Free Republic
Browse · Search
News/Activism
Topics · Post Article

To: rickmichaels

“With a few exceptions here and there, American cars of the late 70’s and early 80’s were complete pieces of shit.”

Yes, yes and yes! IMO that’s how the Japanese got their strong start in the market. Their little cars of that era were good for well over a 100,000 miles.

We bought a brand new Ford Bronco in 1980. Timing chain went at 39,000, broken piston at 42,000. Oil always changed, never hot rodded. I know many other Ford owners with similar luck, including my dad’s 1979 Econoline that broke a piston. Forensic work on both engines proved the cylinders were over bored & crank journals were cut too small.

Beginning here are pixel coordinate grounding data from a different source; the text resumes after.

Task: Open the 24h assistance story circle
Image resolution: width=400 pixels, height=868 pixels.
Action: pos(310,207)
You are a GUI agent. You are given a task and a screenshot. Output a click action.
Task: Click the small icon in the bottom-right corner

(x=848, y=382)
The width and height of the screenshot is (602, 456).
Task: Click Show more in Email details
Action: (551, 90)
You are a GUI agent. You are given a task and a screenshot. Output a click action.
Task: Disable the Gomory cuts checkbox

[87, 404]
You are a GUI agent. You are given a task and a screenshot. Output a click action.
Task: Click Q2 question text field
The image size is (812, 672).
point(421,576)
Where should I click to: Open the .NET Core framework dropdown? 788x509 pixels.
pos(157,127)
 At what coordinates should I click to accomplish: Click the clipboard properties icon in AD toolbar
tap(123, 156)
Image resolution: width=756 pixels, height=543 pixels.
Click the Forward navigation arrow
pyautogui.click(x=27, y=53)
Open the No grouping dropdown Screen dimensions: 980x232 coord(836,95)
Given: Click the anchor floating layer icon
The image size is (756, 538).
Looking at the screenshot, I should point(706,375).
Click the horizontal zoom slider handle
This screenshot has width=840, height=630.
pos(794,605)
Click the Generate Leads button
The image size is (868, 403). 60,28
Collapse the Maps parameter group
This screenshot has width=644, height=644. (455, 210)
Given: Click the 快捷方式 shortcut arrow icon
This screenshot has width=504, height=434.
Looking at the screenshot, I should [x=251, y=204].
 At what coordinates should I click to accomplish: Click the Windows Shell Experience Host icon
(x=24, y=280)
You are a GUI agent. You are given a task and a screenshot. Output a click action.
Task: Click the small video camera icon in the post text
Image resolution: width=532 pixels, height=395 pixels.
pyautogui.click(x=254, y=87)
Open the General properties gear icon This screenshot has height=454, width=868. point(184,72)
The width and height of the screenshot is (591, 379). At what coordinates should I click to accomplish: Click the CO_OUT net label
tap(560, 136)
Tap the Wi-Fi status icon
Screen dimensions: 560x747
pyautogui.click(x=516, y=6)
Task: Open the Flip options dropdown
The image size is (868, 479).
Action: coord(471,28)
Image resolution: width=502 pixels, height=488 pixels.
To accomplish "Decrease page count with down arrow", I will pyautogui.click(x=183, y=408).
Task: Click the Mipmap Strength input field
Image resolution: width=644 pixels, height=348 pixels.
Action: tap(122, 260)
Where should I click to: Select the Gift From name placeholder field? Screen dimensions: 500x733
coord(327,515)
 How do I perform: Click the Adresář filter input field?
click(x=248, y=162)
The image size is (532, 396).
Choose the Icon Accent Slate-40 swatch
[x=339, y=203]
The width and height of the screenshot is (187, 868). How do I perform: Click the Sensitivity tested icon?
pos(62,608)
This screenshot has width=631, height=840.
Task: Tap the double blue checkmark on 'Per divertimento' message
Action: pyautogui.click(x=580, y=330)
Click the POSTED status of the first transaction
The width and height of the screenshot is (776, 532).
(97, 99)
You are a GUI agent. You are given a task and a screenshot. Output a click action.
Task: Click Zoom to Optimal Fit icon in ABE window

33 posted on 02/24/2017 6:06:51 AM PST by redfreedom
[ Post Reply | Private Reply | To 13 | View Replies ]


To: redfreedom

That’s interesting. What engines were in those? I always thought the 300, 302 and 351’s were stout workhorses. But I’m was Mopar guy, so I don’t really know Fords.

I had a 1985 Dodge W150 with a 360, and that thing just wouldn’t die. And I abused the hell out of it off roading. Used to get all sorts of battle damage and keep running.

-Ran a half an hour without coolant (radiator was penetrated).

-Ran it 75 miles without oil pressure (snapped front driveshaft yoke took out the oil filter)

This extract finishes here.